-- About this exercise --
Return exactly the span of lines in the following data that opens with the line containing "The width and" and closes with the line containing "Share the post via paper plane icon". Include nothing else.

-- Material for this task --
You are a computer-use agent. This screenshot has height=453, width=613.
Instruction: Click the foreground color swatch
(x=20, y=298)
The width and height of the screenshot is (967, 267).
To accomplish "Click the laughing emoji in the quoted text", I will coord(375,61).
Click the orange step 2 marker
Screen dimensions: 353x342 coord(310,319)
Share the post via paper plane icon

--

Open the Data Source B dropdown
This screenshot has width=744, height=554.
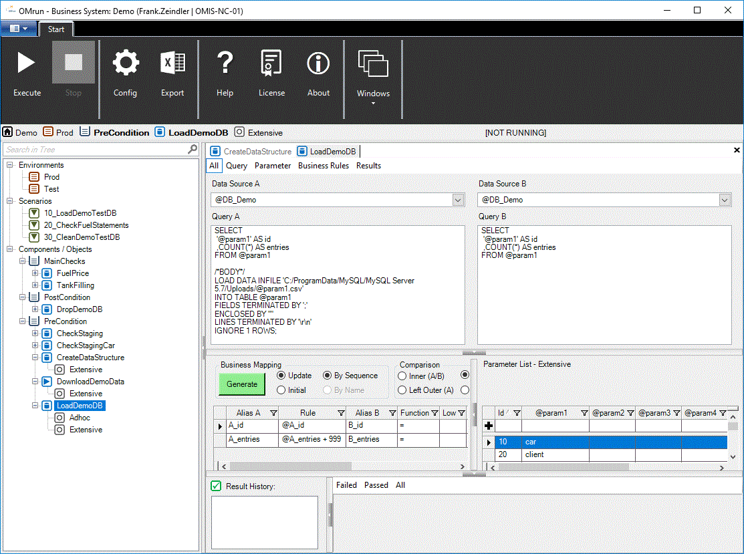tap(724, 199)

-- Response --
The width and height of the screenshot is (967, 267).
To accomplish "Click the laughing emoji in the quoted text", I will coord(375,61).
Click the orange step 2 marker
Screen dimensions: 353x342 coord(310,319)
Share the post via paper plane icon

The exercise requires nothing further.